→ **EXERCISE REQUIREMENTS**
Recast all of the data below as a numbered list with one line per item, leaving out the blank lines.

Rows of pointing data

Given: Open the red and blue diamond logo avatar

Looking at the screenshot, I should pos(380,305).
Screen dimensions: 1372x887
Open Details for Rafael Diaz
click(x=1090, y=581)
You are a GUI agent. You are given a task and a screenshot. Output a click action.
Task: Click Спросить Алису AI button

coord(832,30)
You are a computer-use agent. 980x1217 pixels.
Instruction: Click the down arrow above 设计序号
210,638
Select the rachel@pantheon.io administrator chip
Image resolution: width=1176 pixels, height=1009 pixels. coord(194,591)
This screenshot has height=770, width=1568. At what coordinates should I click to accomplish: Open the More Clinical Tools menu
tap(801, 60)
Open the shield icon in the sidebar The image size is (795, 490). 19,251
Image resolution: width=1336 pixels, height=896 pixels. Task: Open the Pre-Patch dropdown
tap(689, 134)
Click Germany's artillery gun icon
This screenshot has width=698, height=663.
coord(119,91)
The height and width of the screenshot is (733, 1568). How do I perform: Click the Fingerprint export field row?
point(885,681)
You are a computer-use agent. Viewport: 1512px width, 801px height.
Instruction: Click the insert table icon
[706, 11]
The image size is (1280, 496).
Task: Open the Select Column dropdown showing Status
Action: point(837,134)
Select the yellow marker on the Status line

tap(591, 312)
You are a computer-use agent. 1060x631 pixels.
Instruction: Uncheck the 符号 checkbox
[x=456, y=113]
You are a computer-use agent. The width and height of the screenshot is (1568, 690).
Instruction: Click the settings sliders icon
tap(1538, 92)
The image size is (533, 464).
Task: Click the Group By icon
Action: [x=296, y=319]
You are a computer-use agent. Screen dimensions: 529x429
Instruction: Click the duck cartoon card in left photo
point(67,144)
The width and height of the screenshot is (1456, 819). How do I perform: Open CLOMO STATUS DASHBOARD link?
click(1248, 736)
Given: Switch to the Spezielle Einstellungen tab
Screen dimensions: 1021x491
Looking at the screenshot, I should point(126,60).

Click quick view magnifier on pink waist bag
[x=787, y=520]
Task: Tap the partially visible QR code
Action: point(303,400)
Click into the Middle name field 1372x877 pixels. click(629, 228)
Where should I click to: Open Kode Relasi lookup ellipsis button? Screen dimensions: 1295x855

→ **SOLUTION FOR THIS EXERCISE**
1. Given: Open the red and blue diamond logo avatar
2. Looking at the screenshot, I should pos(380,305).
3. Screen dimensions: 1372x887
4. Open Details for Rafael Diaz
5. click(x=1090, y=581)
6. You are a GUI agent. You are given a task and a screenshot. Output a click action.
7. Task: Click Спросить Алису AI button
8. coord(832,30)
9. You are a computer-use agent. 980x1217 pixels.
10. Instruction: Click the down arrow above 设计序号
11. 210,638
12. Select the rachel@pantheon.io administrator chip
13. Image resolution: width=1176 pixels, height=1009 pixels. coord(194,591)
14. This screenshot has height=770, width=1568. At what coordinates should I click to accomplish: Open the More Clinical Tools menu
15. tap(801, 60)
16. Open the shield icon in the sidebar The image size is (795, 490). 19,251
17. Image resolution: width=1336 pixels, height=896 pixels. Task: Open the Pre-Patch dropdown
18. tap(689, 134)
19. Click Germany's artillery gun icon
20. This screenshot has width=698, height=663.
21. coord(119,91)
22. The height and width of the screenshot is (733, 1568). How do I perform: Click the Fingerprint export field row?
23. point(885,681)
24. You are a computer-use agent. Viewport: 1512px width, 801px height.
25. Instruction: Click the insert table icon
26. [706, 11]
27. The image size is (1280, 496).
28. Task: Open the Select Column dropdown showing Status
29. Action: point(837,134)
30. Select the yellow marker on the Status line
31. tap(591, 312)
32. You are a computer-use agent. 1060x631 pixels.
33. Instruction: Uncheck the 符号 checkbox
34. [x=456, y=113]
35. You are a computer-use agent. The width and height of the screenshot is (1568, 690).
36. Instruction: Click the settings sliders icon
37. tap(1538, 92)
38. The image size is (533, 464).
39. Task: Click the Group By icon
40. Action: [x=296, y=319]
41. You are a computer-use agent. Screen dimensions: 529x429
42. Instruction: Click the duck cartoon card in left photo
43. point(67,144)
44. The width and height of the screenshot is (1456, 819). How do I perform: Open CLOMO STATUS DASHBOARD link?
45. click(1248, 736)
46. Given: Switch to the Spezielle Einstellungen tab
47. Screen dimensions: 1021x491
48. Looking at the screenshot, I should point(126,60).
49. Click quick view magnifier on pink waist bag
50. [x=787, y=520]
51. Task: Tap the partially visible QR code
52. Action: point(303,400)
53. Click into the Middle name field 1372x877 pixels. click(629, 228)
54. Where should I click to: Open Kode Relasi lookup ellipsis button? Screen dimensions: 1295x855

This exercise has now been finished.